Segundo Wagner, a multa será aplicada se os proprietários dos imóveis mantiverem repetitivamente focos do mosquito ou se recusarem o acesso dos agentes que participam na campanha de desinfestação.

No início do mês, a Presidente Dilma Rousseff decretou uma medida provisória (MP) que permite a entrada forçada em propriedades públicas e particulares para combater o mosquito.

Segundo a MP, os participantes da campanha podem entrar em locais considerados abandonados e também em casas onde o proprietário não esteja. No segundo caso, porém, eles precisam fazer duas visitas em dias e períodos alternados antes de forçar a fiscalização.

Sobre a mobilização nacional realizada no país no último sábado, o governo brasileiro informou que as ações ocorreram em 428 municípios. Ao todo, 2.865 milhões de residências foram visitadas por 266 mil agentes, sendo 220 mil militares e e 46 mil agentes de saúde.
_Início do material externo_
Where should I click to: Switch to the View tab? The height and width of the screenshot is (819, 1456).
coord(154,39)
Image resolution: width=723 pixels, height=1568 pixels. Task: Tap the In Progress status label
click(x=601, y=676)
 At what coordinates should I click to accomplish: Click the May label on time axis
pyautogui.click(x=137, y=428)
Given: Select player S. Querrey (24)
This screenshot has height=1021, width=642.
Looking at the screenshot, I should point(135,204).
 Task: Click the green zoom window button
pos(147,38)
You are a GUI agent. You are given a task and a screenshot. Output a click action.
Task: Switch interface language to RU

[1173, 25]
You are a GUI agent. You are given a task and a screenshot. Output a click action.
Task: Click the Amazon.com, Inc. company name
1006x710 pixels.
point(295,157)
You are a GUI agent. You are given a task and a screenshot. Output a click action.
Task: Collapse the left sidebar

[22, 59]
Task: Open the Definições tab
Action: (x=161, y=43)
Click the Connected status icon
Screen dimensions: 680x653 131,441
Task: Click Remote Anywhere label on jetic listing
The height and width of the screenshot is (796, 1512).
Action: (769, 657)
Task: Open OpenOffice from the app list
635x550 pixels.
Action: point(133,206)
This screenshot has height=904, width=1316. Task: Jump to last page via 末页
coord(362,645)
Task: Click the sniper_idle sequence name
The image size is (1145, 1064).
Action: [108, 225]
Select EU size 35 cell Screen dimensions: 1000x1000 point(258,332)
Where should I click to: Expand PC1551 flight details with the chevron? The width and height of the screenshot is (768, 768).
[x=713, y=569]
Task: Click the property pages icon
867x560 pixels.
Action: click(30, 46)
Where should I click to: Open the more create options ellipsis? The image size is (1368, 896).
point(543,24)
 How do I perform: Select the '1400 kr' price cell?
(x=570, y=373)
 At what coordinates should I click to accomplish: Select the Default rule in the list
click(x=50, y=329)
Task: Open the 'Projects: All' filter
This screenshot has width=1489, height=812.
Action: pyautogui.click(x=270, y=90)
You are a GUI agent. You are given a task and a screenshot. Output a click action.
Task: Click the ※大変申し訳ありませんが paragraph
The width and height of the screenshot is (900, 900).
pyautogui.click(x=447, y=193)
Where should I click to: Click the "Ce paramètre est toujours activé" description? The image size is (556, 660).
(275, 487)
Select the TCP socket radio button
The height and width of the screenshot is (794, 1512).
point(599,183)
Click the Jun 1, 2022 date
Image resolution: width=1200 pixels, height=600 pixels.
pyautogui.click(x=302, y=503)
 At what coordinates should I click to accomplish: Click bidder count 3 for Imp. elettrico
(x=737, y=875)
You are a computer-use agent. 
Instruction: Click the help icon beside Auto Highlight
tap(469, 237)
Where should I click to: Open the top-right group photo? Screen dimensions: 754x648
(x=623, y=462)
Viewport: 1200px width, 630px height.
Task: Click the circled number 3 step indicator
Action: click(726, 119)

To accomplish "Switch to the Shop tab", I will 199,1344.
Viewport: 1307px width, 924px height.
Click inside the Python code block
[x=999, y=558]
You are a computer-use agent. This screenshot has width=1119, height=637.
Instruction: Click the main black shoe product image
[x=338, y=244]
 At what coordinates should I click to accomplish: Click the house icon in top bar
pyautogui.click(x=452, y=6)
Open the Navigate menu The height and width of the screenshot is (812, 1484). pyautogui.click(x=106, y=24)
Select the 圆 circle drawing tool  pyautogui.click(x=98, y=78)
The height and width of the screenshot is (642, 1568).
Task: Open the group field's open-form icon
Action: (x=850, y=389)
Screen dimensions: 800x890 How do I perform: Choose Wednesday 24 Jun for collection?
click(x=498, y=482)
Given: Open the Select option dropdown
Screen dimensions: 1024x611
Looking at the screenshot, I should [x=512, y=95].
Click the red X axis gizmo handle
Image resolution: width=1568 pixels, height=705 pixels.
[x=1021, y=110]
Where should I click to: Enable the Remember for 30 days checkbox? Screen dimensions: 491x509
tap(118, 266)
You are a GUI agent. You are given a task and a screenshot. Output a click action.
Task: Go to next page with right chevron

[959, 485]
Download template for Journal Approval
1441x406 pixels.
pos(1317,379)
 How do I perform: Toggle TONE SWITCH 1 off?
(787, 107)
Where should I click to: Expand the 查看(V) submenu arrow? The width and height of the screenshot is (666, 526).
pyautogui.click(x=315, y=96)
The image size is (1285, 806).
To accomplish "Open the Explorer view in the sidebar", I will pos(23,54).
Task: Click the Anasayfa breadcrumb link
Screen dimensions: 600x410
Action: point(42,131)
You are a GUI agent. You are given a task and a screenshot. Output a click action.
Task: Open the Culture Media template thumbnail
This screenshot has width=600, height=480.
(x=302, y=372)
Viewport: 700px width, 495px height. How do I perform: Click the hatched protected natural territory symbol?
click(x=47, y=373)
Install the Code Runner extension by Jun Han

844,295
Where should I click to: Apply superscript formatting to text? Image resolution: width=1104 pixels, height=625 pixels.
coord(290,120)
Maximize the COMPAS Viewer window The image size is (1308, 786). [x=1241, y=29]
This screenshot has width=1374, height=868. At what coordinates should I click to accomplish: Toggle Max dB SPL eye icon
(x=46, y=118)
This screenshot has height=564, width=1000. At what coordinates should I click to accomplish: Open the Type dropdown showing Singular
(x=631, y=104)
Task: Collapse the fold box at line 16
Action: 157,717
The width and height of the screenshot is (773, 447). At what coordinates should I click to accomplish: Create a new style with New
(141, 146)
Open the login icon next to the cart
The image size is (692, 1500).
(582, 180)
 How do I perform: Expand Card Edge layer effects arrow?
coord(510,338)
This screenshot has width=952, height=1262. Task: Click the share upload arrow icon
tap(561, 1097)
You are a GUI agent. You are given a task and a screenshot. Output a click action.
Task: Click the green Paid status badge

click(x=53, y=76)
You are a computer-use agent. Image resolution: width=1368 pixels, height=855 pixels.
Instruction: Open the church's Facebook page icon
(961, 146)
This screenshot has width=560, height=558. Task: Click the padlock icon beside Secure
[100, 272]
“Foi uma ação conjunta de todos os gestores do país e de toda a sociedade. Foi um dia muito importante que mostrou unidade nacional”, disse na mesma conferência de imprensa o ministro da Saúde, Marcelo Castro.

A campanha continua esta semana, com 55 mil militares a atuarem contra os focos do ‘Aedes aegypti’ em 270 cidades. Além de informar a população, os militares podem aplicar veneno para matar as larvas do mosquito.